> Work instructions
In the Sunday Gene Pool text, who taught the science class at the writer's junior high school?

***** Supplied passage *****

Hello. This is the increasingly internationally famous Sunday Gene Pool — presented today on Saturday just to be contrarian — in which I beg you to submit personal stories for later discussion, but promise to entertain you in return. First, a timely Gene Pool Gene Poll:
Today’s question ensues — it’s about your experiences with academia — but first, three pertinent personal stories.
First academic story:
When I was in junior high school — it’s called middle school today, even in NYC — the science teacher was the gym teacher. The thing is, he was a gym teacher primarily, but staffing was haphazard and for a few years he filled in for the vacant science teacher’s position. Let me just stipulate that he was a very good gym teacher. He once gave the science class an impromptu quiz, for extra credit. One question was “Why does the stomach grumble when you are hungry?”

***** Given data *****

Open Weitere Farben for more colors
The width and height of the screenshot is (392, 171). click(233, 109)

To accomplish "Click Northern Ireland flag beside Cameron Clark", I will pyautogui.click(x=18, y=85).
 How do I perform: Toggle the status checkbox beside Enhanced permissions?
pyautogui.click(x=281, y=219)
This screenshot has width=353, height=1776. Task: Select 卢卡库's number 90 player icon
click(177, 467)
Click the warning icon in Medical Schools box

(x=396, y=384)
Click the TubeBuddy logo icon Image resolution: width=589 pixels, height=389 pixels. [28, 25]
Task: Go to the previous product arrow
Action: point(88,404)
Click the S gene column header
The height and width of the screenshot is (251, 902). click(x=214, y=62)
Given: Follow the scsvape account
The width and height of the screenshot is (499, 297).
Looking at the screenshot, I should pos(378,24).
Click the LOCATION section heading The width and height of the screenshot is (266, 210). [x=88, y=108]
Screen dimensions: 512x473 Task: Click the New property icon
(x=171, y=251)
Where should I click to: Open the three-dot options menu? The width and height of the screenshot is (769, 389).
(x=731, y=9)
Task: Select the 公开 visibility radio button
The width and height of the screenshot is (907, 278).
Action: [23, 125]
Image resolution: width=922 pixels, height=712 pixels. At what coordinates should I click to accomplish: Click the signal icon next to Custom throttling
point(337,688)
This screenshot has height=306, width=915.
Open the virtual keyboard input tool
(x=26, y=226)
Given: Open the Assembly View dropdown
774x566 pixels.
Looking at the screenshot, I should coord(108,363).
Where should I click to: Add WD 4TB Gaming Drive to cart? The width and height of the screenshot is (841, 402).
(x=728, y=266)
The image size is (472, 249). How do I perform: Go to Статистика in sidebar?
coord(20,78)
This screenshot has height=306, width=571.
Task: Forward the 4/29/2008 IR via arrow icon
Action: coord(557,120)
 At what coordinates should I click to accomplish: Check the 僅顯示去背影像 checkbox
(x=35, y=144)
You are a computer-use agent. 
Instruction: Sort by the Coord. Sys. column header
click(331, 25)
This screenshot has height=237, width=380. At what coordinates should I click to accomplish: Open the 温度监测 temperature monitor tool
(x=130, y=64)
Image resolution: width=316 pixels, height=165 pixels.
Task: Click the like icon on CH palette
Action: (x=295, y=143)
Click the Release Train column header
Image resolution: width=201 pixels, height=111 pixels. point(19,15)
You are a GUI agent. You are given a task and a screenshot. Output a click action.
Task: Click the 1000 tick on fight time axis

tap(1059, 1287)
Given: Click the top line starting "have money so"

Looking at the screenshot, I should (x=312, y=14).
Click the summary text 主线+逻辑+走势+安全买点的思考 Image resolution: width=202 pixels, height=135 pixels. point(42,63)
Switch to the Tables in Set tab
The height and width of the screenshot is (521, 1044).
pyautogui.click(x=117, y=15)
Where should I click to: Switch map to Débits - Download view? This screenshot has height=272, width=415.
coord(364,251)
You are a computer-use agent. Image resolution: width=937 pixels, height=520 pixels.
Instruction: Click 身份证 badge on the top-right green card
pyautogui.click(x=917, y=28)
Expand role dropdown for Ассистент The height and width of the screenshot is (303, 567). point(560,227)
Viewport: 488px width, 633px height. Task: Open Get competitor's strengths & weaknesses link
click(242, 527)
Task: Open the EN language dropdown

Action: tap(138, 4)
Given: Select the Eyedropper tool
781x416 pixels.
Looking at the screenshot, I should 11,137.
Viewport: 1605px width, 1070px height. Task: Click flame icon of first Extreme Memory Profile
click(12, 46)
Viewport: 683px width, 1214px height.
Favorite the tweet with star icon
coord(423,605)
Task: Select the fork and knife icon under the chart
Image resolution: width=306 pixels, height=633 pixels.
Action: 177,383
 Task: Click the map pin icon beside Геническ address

*****

> Response
The gym teacher, who filled in for the vacant science teacher's position for a few years.